As I’m slowly learning as a non-audiophile, binaural is not a substitute word for stereo.  It’s not just about fading some instrumentation to the left or right.  Binaural takes all of the space around a person’s head into consideration. So in addition to left and right listening, you’ve got front, back, above, below and all the degrees in between.  The only real way to experience the full effect of the recording technique is to listen with headphones, as the sounds emanating from each of your stereo speakers naturally interfere with each other through crossfeed.  All of this is just to say that binaurally recorded music is supposed to sound as if you were there in person while the music was being played.  For a full rundown about this does or doesn’t work, consult your local libr… I mean Wikipedia (for shame!).

Or just channel “Rival” through your working headphones and see what you think.  I’m going to try it right now.  Ah yes.  The song is downright scary for its capacity to energize, considering the lyrics were partially Gossard’s attempt to imagine what the kids behind the Columbine massacre were thinking the night before.  Which is also why “Rival” is one of Gossard’s finest lyrical efforts in Pearl Jam.  It’s no small feat, and no small amount of daring, artistic or otherwise, to go directly into such a subject matter from that angle.  Or I should say, that it’s incredibly difficult to write such a song and engage the listener beyond presenting them with a bunch of things they already know and don’t need a song to tell them: i.e. killing is wrong, Columbine was a tragedy, etc.  Instead, “Rival” gets at that Wild West hero avenger fantasy that is unfortunately a part of all of us to some degree?  Who hasn’t fantasized at some level about getting back at those who have tormented or annoyed us?

“Rival” doesn’t let the listener get smug and cozy and think, what monsters!

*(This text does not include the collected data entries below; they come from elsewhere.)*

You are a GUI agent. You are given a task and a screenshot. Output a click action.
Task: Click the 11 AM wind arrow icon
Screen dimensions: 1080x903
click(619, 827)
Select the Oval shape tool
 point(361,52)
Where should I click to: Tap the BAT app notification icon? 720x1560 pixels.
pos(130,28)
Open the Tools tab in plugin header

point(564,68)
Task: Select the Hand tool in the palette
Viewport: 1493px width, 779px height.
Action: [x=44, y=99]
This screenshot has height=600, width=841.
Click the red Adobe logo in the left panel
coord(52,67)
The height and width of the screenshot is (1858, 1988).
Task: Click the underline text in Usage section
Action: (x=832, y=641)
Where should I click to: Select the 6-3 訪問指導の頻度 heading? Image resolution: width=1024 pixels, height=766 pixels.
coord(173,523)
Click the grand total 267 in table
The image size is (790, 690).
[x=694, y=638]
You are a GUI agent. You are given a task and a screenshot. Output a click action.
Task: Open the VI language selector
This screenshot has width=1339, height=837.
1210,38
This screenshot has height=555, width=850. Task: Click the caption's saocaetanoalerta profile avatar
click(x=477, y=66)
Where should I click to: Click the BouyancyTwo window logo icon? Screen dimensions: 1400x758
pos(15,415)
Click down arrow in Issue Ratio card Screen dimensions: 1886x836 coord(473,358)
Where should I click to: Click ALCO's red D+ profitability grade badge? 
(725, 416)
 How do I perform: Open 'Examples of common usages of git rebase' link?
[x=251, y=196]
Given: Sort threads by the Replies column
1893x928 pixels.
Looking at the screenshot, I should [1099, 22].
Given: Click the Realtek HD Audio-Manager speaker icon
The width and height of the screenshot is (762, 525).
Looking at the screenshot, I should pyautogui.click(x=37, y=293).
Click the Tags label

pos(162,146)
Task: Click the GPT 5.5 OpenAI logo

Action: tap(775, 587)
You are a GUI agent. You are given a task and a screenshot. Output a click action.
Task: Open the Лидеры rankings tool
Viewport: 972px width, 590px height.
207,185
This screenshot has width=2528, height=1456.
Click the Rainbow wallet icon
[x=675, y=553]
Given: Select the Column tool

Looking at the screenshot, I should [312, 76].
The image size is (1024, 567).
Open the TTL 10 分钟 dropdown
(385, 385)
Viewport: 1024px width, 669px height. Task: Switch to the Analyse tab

It forces us through the excitement and power of the music to realize that we’ve all got monsters inside of us.  Mother Theresa even once said in response to a question about why and how she was able to perform such amazing acts of charity, that she began her holy work when she realized she had a Hitler inside of her.  “Rival” doesn’t press the issue that hard, but it draws subtle connections between the actions of the Columbine killers, and the actions and images that make up our culture.  As famously documented by Michael Moore, Columbine High isn’t so far from Lockheed Martin plants that churn out weapons of war responsible for civilian casualties in the hundreds of thousands.

It’s no coincidence that Gossard wrote, “I’ve been harboring fleets in this reservoir / … And this nation’s about to explode”, using a nation-state’s war machine as a metaphor for the shooters.  Or that he writes in the language of old violence-promoting Westerns, “Better pony up and bring both your barrel-fulls.”  It’s also worth noting that by assuming the voice of someone about to commit an atrocity, Gossard is able to avoid pat summations like “violence is bad” etc.  This of course, we already know, but through the tact of the writing, we realize how one could get caught up in some destructive fantasy on a whole number of levels.  The name of the song is “Rival” after all.  The character in the song sees his victims, the society at large from which he’s been alienated, as rivals, not victims, not targets, not even the term “collateral damage” which our government invokes to distance itself from the staggering numbers of civilians who have died at its hands.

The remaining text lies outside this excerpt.